### Directions for this task
Return everything in the data from the line containing "Click the 确定" down to the line containing "(x=201, y=242)", both of those lines included, reproducing each line unchanged and nothing else.

### Raw data
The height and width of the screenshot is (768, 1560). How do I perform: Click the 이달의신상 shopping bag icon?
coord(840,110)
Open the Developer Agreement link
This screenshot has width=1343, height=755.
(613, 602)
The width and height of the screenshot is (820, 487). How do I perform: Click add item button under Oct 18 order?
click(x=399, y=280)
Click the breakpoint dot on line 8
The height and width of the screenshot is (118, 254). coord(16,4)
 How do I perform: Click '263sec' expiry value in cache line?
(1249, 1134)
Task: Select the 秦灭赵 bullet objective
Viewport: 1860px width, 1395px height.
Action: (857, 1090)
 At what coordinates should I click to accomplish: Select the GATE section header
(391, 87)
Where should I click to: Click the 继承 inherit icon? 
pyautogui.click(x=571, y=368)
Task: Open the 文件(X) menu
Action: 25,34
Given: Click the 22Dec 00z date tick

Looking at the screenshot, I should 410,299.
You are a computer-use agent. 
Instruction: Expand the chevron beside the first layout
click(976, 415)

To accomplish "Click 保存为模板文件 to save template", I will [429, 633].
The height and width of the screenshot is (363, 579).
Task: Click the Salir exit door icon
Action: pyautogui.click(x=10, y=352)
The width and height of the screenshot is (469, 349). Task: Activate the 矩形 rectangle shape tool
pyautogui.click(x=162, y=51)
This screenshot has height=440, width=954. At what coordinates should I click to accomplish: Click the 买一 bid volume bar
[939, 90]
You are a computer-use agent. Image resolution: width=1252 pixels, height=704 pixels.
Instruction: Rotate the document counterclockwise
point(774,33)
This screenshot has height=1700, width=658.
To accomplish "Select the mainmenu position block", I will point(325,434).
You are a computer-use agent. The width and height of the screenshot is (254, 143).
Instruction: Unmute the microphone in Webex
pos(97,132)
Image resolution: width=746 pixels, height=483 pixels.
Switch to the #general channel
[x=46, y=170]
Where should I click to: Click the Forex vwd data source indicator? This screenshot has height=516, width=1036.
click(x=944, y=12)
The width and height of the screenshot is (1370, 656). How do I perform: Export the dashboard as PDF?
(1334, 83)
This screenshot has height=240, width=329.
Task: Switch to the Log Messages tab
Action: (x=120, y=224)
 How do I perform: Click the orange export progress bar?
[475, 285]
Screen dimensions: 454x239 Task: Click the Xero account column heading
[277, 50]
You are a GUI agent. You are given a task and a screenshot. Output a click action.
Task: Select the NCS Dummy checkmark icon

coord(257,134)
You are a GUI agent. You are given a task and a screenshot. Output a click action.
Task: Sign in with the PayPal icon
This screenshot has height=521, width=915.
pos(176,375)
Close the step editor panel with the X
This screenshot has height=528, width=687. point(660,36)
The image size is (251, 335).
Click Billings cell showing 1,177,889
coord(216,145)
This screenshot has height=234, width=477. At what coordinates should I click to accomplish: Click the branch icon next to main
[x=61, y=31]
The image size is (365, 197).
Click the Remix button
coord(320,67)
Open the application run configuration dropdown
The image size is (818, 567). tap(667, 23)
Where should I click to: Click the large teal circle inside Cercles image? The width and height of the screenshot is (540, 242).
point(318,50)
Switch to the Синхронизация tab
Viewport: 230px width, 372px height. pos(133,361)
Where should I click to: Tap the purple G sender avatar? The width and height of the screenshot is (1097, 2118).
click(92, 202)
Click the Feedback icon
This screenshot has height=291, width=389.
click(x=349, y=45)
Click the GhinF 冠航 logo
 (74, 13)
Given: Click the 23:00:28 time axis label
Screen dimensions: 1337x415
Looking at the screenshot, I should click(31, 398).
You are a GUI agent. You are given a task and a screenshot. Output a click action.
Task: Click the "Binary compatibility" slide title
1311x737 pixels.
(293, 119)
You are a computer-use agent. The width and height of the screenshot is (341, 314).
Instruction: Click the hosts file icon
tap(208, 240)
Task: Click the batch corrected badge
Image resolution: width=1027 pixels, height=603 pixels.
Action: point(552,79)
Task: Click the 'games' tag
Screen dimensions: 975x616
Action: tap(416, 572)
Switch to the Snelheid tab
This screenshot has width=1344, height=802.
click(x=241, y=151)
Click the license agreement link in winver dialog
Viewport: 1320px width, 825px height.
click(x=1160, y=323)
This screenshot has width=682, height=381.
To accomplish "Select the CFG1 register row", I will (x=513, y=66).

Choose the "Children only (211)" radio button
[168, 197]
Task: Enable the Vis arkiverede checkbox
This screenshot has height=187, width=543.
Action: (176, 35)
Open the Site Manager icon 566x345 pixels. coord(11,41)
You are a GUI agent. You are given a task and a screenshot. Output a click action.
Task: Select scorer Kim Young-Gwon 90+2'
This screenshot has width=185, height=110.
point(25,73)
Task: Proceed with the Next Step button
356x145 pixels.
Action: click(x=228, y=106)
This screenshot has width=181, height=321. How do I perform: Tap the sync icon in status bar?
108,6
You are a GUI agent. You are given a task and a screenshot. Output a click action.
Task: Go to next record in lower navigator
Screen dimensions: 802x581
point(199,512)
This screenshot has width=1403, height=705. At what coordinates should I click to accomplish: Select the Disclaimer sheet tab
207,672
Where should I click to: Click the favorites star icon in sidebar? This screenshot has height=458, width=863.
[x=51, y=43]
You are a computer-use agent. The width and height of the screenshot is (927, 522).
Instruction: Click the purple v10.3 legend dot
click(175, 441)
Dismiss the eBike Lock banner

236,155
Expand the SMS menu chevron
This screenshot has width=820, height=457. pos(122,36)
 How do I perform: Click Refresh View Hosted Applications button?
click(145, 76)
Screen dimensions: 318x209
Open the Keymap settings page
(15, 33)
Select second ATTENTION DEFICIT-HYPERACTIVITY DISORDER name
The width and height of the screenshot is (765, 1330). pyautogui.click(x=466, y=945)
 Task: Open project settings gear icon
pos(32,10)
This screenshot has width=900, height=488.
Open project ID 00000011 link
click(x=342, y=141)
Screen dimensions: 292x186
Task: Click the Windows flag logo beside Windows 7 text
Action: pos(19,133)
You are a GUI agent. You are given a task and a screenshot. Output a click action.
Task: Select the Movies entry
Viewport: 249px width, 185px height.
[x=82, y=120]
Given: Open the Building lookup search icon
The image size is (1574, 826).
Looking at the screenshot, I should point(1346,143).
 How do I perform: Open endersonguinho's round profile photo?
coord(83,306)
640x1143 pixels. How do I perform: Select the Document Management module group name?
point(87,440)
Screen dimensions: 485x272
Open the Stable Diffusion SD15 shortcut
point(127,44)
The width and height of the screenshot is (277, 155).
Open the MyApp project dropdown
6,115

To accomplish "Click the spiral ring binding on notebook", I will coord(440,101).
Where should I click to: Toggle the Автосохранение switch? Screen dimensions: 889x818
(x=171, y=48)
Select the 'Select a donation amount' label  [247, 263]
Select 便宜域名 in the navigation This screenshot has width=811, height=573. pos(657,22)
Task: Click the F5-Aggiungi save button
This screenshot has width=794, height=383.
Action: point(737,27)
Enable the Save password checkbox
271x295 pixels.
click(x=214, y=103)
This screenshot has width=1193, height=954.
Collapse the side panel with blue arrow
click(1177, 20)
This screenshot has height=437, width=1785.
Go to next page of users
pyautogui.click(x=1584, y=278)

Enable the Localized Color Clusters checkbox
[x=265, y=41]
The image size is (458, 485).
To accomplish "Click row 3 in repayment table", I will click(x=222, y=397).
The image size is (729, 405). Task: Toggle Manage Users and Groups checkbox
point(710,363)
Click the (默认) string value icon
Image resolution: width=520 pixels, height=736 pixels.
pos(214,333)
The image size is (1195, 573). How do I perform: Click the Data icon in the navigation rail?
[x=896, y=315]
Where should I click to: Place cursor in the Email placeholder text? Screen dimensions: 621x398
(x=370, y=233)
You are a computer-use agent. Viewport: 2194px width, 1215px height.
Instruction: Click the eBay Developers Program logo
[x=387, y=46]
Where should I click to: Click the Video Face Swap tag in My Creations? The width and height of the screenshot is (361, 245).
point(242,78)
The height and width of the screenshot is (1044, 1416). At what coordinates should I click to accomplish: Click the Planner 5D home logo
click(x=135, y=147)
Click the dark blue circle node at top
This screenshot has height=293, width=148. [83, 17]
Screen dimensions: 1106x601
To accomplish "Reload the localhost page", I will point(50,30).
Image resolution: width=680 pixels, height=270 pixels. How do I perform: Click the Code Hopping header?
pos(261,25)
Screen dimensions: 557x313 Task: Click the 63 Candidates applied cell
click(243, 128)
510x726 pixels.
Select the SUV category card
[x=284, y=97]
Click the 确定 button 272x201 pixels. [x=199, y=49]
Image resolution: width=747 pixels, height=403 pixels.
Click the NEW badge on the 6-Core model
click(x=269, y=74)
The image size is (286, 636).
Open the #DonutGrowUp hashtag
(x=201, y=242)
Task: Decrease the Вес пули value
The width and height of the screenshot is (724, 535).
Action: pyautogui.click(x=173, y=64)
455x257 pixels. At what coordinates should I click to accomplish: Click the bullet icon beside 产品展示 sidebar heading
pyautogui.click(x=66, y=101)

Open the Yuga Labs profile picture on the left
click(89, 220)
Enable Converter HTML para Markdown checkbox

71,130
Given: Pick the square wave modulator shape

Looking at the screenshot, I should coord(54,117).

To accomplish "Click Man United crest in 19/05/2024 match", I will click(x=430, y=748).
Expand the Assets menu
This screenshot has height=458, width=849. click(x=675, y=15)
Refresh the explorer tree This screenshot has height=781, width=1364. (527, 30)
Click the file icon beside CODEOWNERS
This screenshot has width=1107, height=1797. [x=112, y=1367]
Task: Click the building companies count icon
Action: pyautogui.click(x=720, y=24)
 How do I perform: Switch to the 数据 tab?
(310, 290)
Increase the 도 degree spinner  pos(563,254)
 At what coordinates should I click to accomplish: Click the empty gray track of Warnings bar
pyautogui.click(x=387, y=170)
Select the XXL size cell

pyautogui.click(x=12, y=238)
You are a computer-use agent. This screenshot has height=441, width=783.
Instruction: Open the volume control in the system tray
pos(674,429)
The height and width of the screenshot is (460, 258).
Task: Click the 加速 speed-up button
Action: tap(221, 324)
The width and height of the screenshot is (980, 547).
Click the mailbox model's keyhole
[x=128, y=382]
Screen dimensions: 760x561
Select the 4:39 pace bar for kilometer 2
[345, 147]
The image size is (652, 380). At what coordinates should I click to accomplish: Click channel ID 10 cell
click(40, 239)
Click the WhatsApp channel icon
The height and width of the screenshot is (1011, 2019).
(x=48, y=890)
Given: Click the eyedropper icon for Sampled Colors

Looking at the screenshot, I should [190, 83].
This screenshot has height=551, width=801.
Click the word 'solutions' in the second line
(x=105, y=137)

### Task result
Click the 确定 button 272x201 pixels. [x=199, y=49]
Image resolution: width=747 pixels, height=403 pixels.
Click the NEW badge on the 6-Core model
click(x=269, y=74)
The image size is (286, 636).
Open the #DonutGrowUp hashtag
(x=201, y=242)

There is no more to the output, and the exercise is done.